Des policiers inactifs
« Il faut bien comprendre que les policiers ou gendarmes qui occupent ces voitures ne font rien de plus qu’entrer la vitesse autorisée dans leur tablette et vérifier si le radar a bien enregistré les automobilistes ne respectant pas la limitation », explique Emmanuel Barbe, délégué interministériel à la Sécurité routière.
« Mais comme les forces de l’ordre sont très sollicitées par ailleurs, on se retrouve avec des équipement coûtant 15 000 euros annuels d’entretien qui ne tournent qu’une heure par jour, explique-t-il. C’est pourquoi nous allons externaliser cette tâche ». Pour autant, pas question de laisser carte blanche aux sociétés retenues. Celles-ci recevront en effet des plans de charge (trajets à effectuer, horaires d’utilisation, etc.). Parallèlement, les voitures-radars seront géolocalisables afin de s’assurer du respect des consignes fixées. Quant à la rémunération de ces prestataires, elle ne dépendra aucunement du nombre de conducteurs flashés. « La rétribution sera établie selon la commande passée au prestataire, détaille Emmanuel Barbe. Quant aux informations enregistrées, elles continueront à être constatées et validées par du personnel à Rennes. Le cas échéant, c’est ce service qui s’occupe de dresser une contravention et non la personne à bord de la voiture-radar ».

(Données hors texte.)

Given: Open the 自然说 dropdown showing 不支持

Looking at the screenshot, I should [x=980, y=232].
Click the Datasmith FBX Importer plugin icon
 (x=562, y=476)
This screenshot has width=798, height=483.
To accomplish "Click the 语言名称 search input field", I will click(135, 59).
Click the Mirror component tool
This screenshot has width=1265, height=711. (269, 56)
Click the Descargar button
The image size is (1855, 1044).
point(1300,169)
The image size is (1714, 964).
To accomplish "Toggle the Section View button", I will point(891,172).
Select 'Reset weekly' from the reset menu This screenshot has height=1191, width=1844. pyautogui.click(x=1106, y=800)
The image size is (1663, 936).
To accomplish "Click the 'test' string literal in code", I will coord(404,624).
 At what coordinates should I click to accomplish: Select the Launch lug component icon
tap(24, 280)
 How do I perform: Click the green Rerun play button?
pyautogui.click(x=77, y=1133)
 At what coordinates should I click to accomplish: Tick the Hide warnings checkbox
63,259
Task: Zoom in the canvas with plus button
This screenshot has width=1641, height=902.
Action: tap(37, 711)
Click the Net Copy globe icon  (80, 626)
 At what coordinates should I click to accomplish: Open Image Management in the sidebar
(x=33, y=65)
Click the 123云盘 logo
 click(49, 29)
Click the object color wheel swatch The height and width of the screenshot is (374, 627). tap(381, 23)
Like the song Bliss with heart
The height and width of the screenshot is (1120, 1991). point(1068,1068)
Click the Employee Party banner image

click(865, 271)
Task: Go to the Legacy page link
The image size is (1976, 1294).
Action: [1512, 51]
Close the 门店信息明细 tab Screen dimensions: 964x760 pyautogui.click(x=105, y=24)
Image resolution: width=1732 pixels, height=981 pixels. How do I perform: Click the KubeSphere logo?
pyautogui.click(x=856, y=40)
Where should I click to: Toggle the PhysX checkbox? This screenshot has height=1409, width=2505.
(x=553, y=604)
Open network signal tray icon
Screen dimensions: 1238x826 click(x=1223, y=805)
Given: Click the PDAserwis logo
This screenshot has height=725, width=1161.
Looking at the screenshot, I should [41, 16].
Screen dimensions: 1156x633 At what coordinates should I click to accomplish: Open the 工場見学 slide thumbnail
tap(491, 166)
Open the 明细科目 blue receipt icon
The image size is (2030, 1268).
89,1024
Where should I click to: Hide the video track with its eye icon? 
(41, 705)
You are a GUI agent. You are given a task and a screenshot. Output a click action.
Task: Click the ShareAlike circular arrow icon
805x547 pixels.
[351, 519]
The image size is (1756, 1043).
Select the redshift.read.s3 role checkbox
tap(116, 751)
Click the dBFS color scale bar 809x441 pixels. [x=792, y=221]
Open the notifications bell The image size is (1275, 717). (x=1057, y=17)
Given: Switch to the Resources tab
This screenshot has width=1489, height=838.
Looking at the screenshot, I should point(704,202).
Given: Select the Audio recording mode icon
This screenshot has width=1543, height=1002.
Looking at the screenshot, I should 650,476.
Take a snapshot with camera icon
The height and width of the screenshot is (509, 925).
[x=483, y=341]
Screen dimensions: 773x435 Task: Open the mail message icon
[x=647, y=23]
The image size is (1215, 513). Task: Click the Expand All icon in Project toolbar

Expérimentations cet automne
Si, idéalement, cette mesure est supposée voir le jour en janvier 2017, Emmanuel Barbe indique que cela « se fera progressivement », le système devant être « irréprochable ». Pour s’en assurer, des expérimentations devraient être conduites à l’automne prochain. À terme, les sociétés missionnées auront pour objectif de faire circuler ces véhicules régulièrement, de jour comme de nuit. Car pour que la mesure soit efficace, « les gens doivent comprendre qu’ils risquent constamment d’être contrôlés et qu’ils devront donc rester concentrés sur leur conduite », rappelle le délégué.
B. V.
Les Français se montrent méfiants
Si la gestion privée des radars mobiles embarqués de l’État n’est encore qu’au stade de projet, l’association 40 millions d’automobilistes a sollicité l’institut Harris Interactive pour se pencher sur l’acceptabilité d’une telle mesure par l’opinion. Réalisée du 22 au 24 mars sur un échantillon représentatif de 1 002 personnes, l’enquête révèle que 83% des Français voient cette décision d’un mauvais œil. Outre l’image de « pompe à fric » qui colle aux radars dans l’esprit des citoyens, les Français estiment à 86% que les sociétés mandatées chercheront à se placer dans les endroits les plus propices au recueil d’infractions. Un point que réfute Emmanuel Barbe en insistant sur le fait que les sociétés « seront chargés d’utiliser les véhicules sur des trajets imposés ». Le délégué interministériel évoque même la possibilité de publier ces itinéraires une semaine après le passage des véhicules pour assurer une certaine transparence. Enfin, seules 29% des personnes interrogées voient en cette mesure l’opportunité d’améliorer la sécurité routière.